Safeguarding Harvests Quiz Quiz

Explore key facts about crop insurance schemes that help protect farmers from financial losses caused by drought, pests, and other risks. This quiz covers basics of coverage, benefits, and procedures for crop insurance in agriculture.

  1. Purpose of Crop Insurance

    What is the primary purpose of crop insurance schemes in agriculture?

    1. To guarantee high market prices for crops
    2. To reduce the cost of fertilizers significantly
    3. To protect farmers from crop losses due to unforeseen events
    4. To provide free seeds every season

    Explanation: Crop insurance aims to shield farmers against losses due to risks like drought, floods, pest attacks, or diseases. Guaranteed high prices are beyond the scope of insurance policies, and free seeds or fertilizer subsidies are managed under different agricultural schemes.

  2. Types of Risks Covered

    Which of the following types of risks is commonly covered by crop insurance schemes?

    1. Post-harvest market fluctuations
    2. Drought and pest attacks
    3. Machinery wear and tear
    4. Personal health emergencies

    Explanation: Crop insurance schemes typically cover risks like drought, floods, and pest infestations. They do not protect against market price changes, personal health issues, or equipment problems, which are managed by other types of insurance or support programs.

  3. Claim Procedure Example

    If a farmer's crop fails due to excessive rainfall, what is the usual first step for submitting an insurance claim?

    1. Wait until the next planting season
    2. Inform the local insurance office promptly
    3. Sell the damaged crop in the market
    4. Apply for a loan from the bank

    Explanation: Timely intimation to the insurance office is essential for claims processing. Waiting or selling the damaged crop does not initiate an insurance claim, and taking a loan is unrelated to the claim procedure.

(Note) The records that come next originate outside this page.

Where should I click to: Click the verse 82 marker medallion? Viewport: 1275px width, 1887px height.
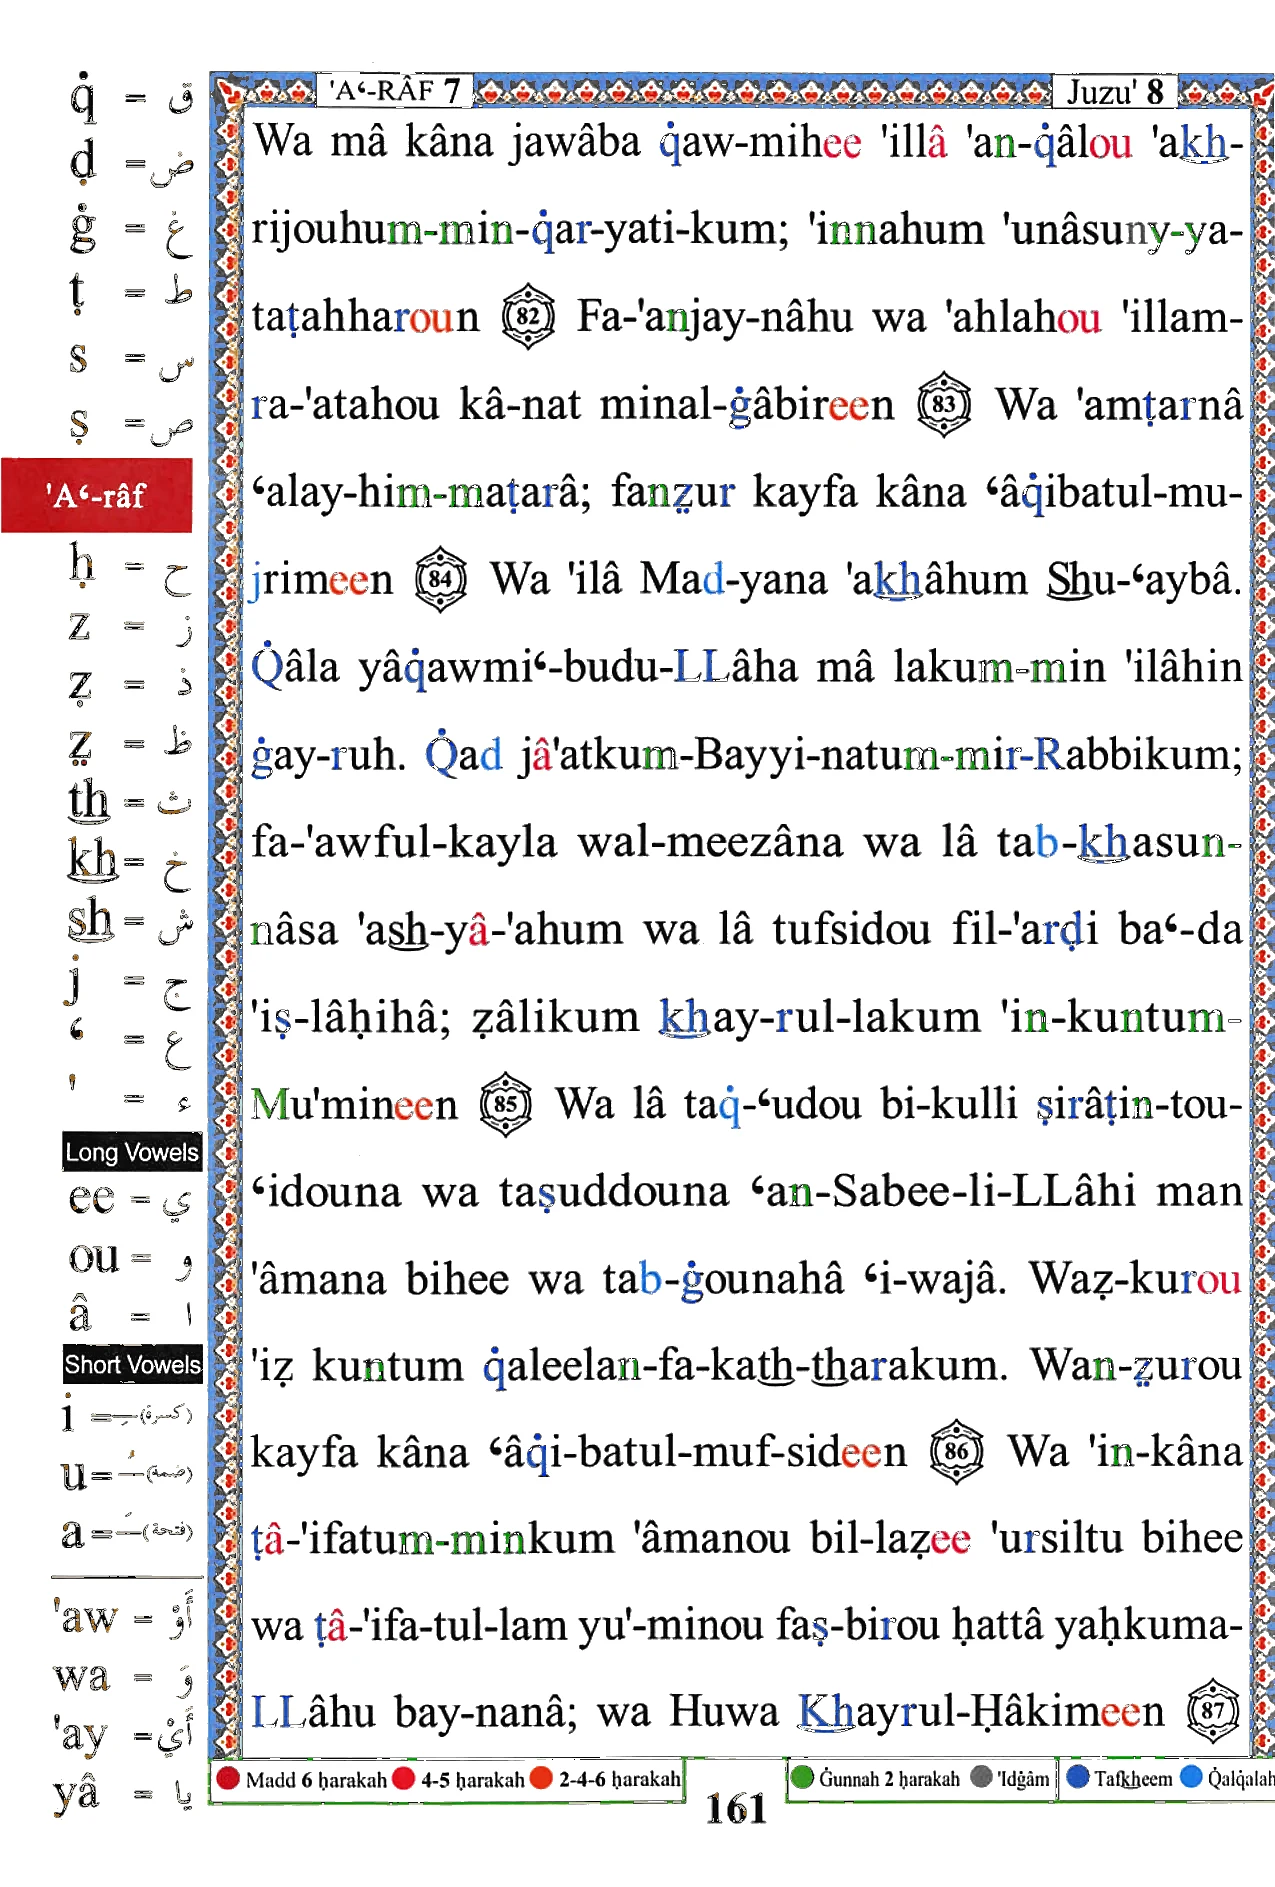tap(528, 317)
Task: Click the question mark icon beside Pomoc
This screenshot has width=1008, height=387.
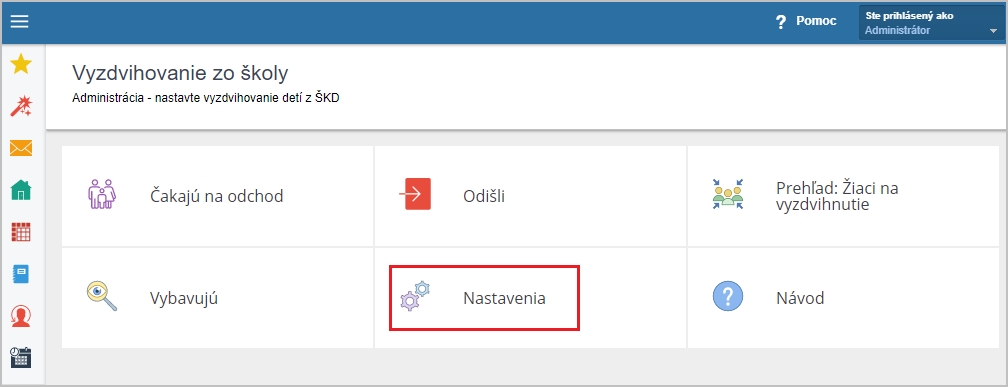Action: [x=781, y=22]
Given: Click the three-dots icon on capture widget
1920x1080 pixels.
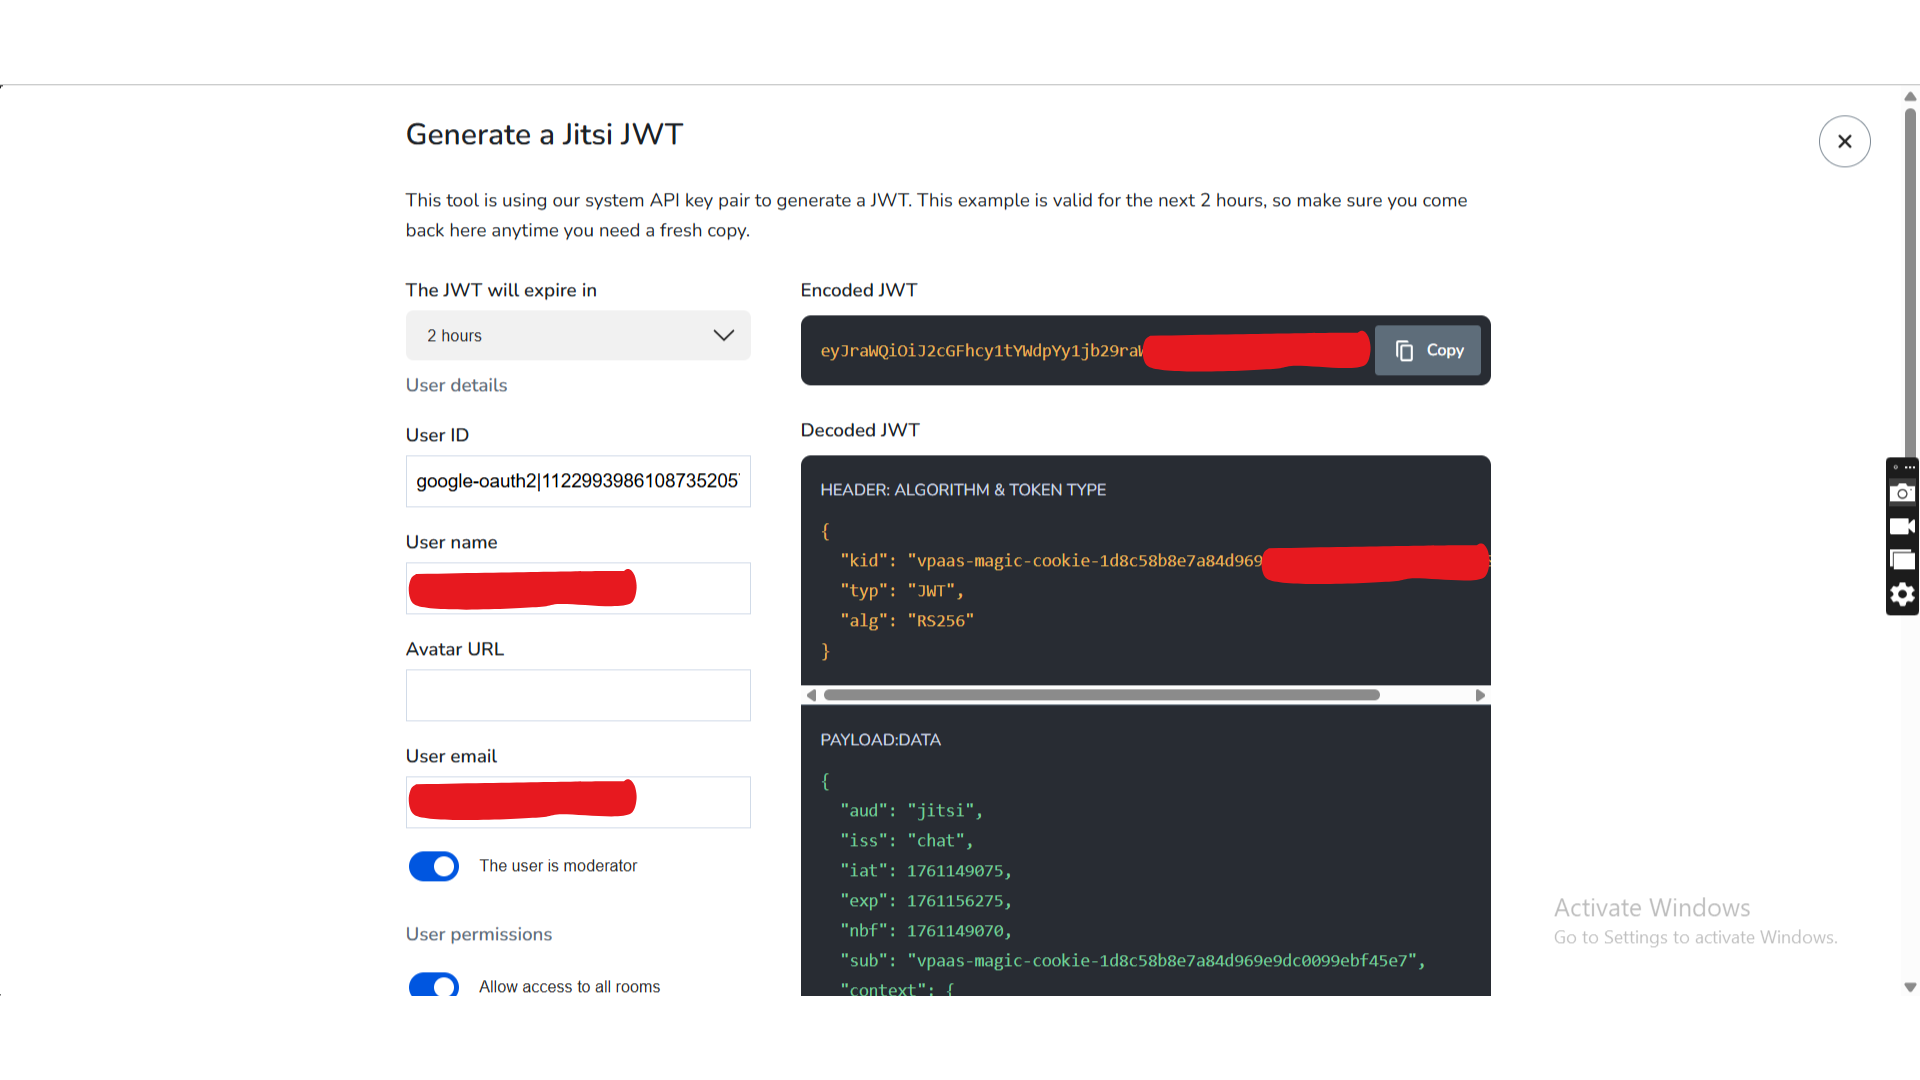Looking at the screenshot, I should tap(1909, 467).
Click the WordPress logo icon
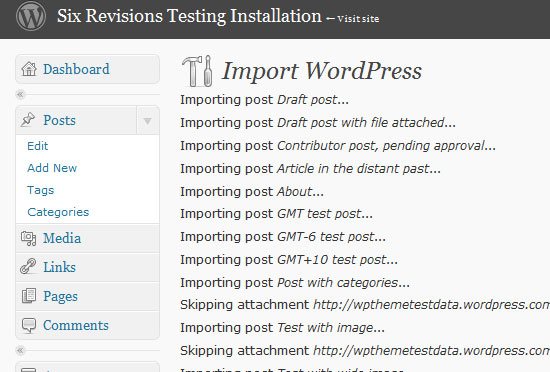This screenshot has height=372, width=550. [x=31, y=16]
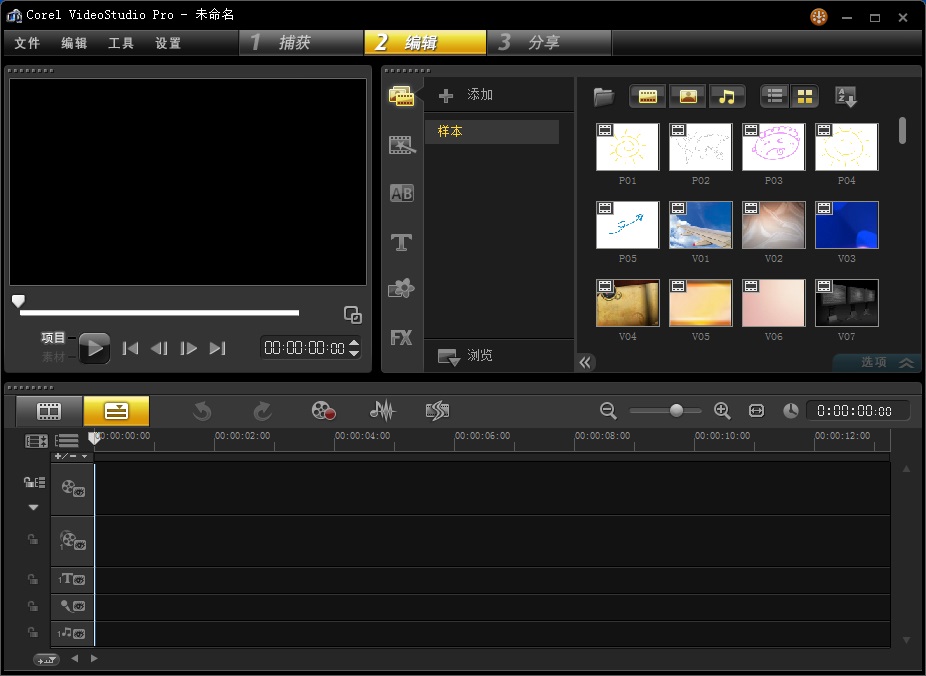Click the timeline zoom slider handle
The height and width of the screenshot is (676, 926).
[677, 411]
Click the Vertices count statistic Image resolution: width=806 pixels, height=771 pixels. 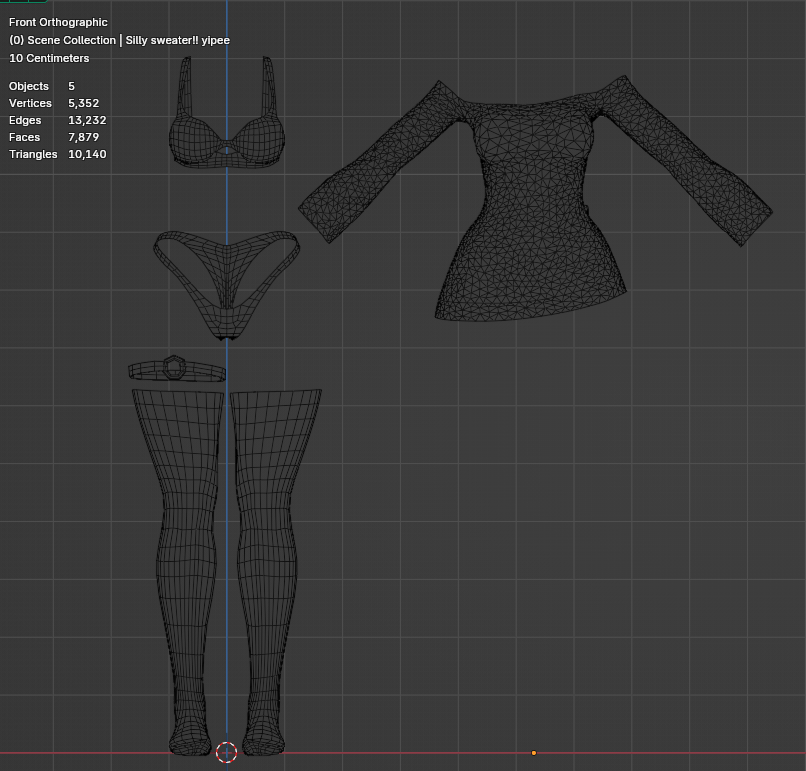point(54,103)
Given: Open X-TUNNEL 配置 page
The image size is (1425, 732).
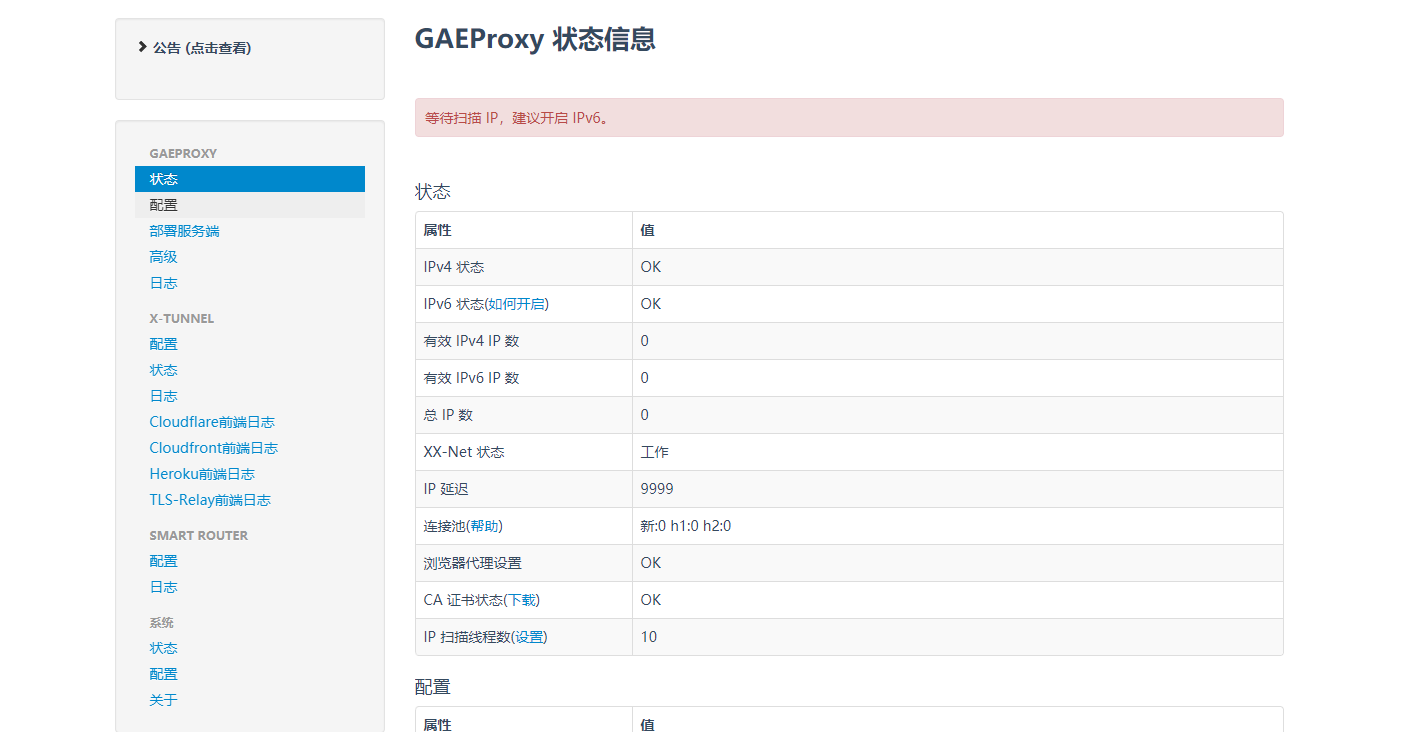Looking at the screenshot, I should pos(163,343).
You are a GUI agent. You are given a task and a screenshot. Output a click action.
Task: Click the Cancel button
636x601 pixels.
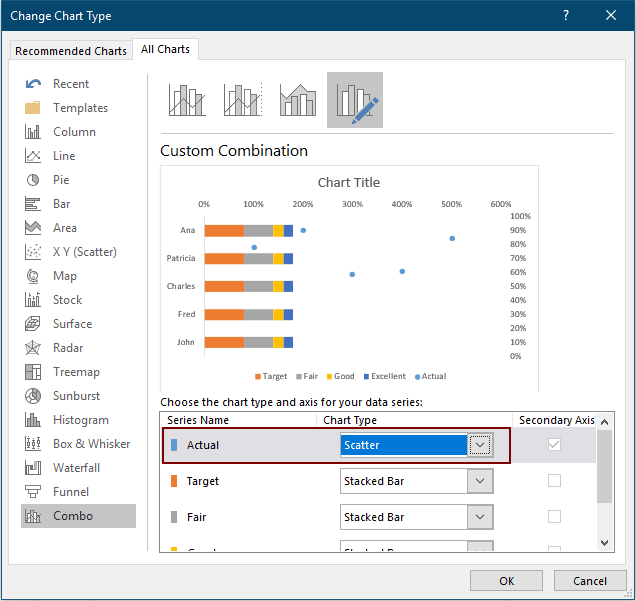point(590,581)
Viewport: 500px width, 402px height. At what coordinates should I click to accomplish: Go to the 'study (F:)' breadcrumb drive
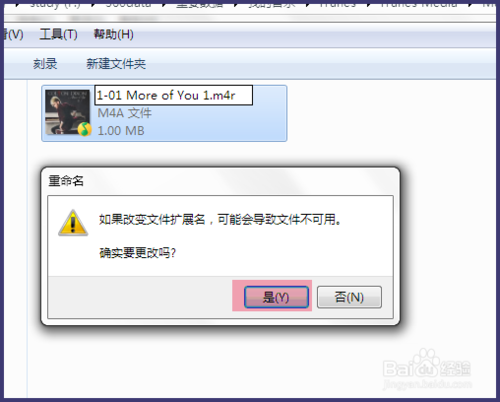[55, 4]
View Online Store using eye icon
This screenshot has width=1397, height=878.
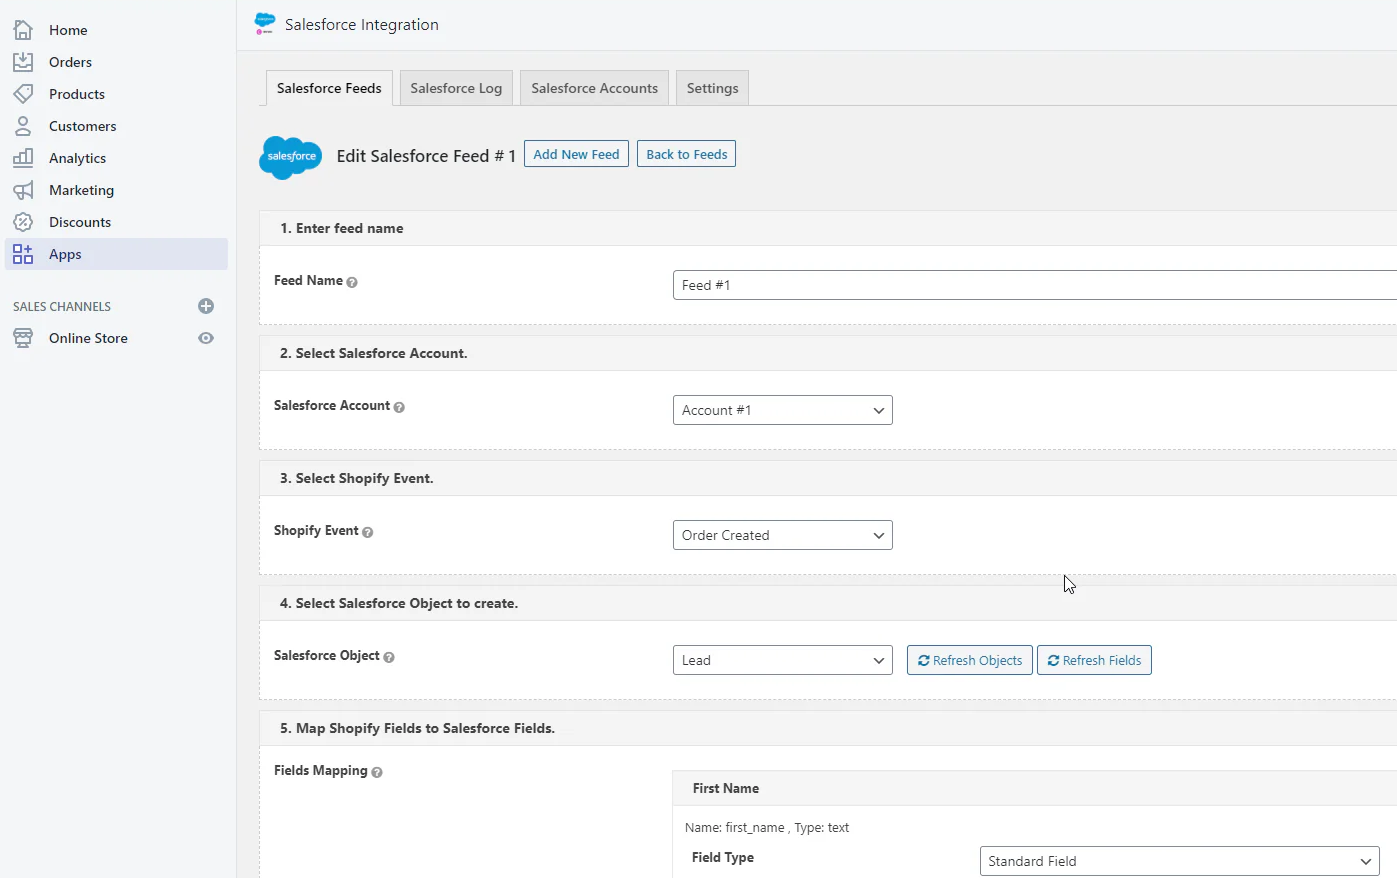pyautogui.click(x=206, y=338)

  4. Premium Responsibility

    Who is usually responsible for paying the premium for crop insurance in most government-supported schemes?

    1. Both farmer and government share the premium
    2. Banks pay the entire amount
    3. Only the insurance agent
    4. Crop traders cover the premium

    Explanation: Typically, the premium is shared between the farmer and government to make insurance affordable. Insurance agents, banks, and crop traders are usually not responsible for paying the premium for the farmer.

  5. Coverage Eligibility

    Which type of farmer is generally eligible to enroll for crop insurance schemes?

    1. Only export-focused farmers
    2. Both small and large-scale farmers
    3. Only those owning farm machinery
    4. Only farmers cultivating organic crops

    Explanation: Crop insurance schemes are generally open to all farmers, regardless of size. Eligibility does not depend on export activity, machinery ownership, or the use of organic methods.